Bake for 20–25 minutes. Check the edges: they should turn golden and lift from the paper. Remove from oven and let cool a few minutes. Cut into squares or shapes while still warm. Let cool completely to get crisp.
Success tips
- Temperature: 350°F (175°C) works well. Too low and crackers stay soft; too high and edges burn.
- Texture: Spread the mix as thin as you can. Thick areas stay soft.
- Common mistakes: Not blending smooth enough creates grainy crackers. Not thin enough leads to chewy crackers. Bake until edges brown for full crisp.
- Even thickness: Use another baking sheet or a wide spatula to guide and spread evenly.
- Cooling: Let crackers cool fully before storing. They crisp more as they cool.
How to serve
Serve plain as a snack or with cheese, hummus, guacamole, or yogurt dip. Break into pieces and add to a soup bowl instead of croutons. Use as a base for small canapés with toppings like avocado, tomato, or smoked salmon.
Storage & reheating
- Store at room temperature in an airtight container for up to 5 days. Add a paper towel to absorb moisture.
- For longer storage, keep in the fridge up to 2 weeks, but they may soften. Re-crisp in a 300°F (150°C) oven for 5–7 minutes.
- Do not store in a humid place; moisture makes them soft.
Frequently Asked Questions
Q: Can I skip soaking the lentils?
A: Soaking helps soften lentils and makes them blend smooth. You can try cooking lentils instead, but adjust water in the blender.
Q: Can I bake these in a dehydrator?
A: Yes. Spread thin and dehydrate at 115°F–125°F until dry and crisp. This takes several hours.
Q: Are these gluten free?
A: Yes, if you use only the listed ingredients, these crackers are gluten free.
Q: Can I make them ahead for a party?
A: Yes. Store in an airtight box and re-crisp in the oven for a few minutes before serving.
Nutrition notes / equivalents
- One batch makes about 20–24 small crackers.
- Approximate per serving (3–4 crackers): 80–100 kcal, 4–6 g protein, 3–5 g fat, 6–8 g carbs.
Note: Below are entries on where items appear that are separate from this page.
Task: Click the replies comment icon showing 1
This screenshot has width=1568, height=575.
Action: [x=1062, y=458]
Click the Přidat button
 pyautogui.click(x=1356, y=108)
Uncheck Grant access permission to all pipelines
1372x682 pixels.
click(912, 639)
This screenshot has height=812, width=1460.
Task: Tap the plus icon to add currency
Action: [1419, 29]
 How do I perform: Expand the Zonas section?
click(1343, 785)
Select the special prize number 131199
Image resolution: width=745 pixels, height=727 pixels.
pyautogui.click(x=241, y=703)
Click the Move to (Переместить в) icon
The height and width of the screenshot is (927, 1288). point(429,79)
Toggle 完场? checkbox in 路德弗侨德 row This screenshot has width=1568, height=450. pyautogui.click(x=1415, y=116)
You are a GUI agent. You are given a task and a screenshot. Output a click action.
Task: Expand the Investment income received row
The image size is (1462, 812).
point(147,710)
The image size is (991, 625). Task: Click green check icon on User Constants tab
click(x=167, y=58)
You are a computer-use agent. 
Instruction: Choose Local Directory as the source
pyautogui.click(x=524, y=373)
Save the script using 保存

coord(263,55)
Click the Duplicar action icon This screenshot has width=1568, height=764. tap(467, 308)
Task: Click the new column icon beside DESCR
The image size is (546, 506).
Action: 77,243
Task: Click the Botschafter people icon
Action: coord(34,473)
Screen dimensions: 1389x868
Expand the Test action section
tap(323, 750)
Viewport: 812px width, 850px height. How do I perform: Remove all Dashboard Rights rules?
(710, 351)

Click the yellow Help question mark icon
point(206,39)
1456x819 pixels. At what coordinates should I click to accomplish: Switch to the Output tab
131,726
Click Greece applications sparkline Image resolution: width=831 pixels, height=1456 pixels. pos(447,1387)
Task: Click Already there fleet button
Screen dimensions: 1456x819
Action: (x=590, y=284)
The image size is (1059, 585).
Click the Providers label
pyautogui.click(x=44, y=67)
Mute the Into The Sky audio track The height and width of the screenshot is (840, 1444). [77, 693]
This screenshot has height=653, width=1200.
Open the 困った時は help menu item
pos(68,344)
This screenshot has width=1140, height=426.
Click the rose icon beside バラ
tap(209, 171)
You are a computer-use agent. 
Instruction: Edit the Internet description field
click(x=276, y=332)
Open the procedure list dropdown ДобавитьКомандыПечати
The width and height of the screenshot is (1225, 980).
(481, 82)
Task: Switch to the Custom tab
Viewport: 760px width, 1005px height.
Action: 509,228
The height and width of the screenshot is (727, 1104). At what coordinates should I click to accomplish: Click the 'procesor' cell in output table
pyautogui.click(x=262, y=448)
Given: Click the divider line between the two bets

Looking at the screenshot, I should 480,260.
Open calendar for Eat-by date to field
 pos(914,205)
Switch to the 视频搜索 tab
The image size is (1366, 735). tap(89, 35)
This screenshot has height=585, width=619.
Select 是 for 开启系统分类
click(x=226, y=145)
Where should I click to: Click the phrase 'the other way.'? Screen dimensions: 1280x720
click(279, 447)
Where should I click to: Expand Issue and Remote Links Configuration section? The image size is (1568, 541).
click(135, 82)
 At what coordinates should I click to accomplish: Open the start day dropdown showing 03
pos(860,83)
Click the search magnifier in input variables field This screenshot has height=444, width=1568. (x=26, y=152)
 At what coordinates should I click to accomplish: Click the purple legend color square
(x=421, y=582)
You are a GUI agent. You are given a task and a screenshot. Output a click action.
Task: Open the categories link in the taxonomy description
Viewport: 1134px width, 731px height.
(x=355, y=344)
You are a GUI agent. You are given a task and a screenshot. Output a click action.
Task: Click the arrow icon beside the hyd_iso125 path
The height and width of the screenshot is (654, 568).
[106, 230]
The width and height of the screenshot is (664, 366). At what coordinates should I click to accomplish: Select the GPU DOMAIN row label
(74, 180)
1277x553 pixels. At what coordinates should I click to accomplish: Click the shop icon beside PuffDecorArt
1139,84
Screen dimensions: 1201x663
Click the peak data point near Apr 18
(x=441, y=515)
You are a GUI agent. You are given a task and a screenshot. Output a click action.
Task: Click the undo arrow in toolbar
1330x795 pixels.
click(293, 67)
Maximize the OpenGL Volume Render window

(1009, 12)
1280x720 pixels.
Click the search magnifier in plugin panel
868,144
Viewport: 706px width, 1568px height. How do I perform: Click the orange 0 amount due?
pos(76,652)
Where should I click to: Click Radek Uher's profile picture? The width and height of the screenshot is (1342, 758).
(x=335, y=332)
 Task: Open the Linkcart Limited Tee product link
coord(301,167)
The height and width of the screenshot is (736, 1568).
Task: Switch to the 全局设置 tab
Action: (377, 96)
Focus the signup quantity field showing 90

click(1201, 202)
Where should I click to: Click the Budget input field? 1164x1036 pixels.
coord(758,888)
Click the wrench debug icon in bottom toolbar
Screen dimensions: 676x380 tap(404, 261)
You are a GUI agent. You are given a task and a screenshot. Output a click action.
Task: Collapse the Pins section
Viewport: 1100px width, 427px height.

- Lentils add iron, fiber, and plant protein. Use less oil to lower calories.
Conclusion + CTA
Try these Red Lentil Crackers for a simple, healthy snack. They are tasty, gluten free, and easy to change with your favorite spices. For another take and more tips, see this detailed guide: Red Lentil Crackers: Gluten Free, Delicious, Nutritious and …. If you liked this recipe, make a batch and share how you served them!
Links to related recipes
- Simple Hummus
- Baked Vegetable Chips
- Quick Tomato Soup
Red Lentil Crackers
Ingredients
Method
- Rinse the red lentils well and soak them in fresh water for about 2 hours.
- Drain the lentils and add them to a blender with 1–1.5 cups fresh water, salt, garlic powder, onion powder, cumin, black pepper, and olive oil. Blend until very smooth.
- Preheat the oven to 350°F (175°C) and line a baking sheet with parchment paper.
- Spread the lentil mixture evenly onto the prepared baking sheet, making it as thin as possible.
- Bake for 20-25 minutes until the edges turn golden and crispy.
- Remove from the oven and cut into cracker shapes, then allow to cool and enjoy.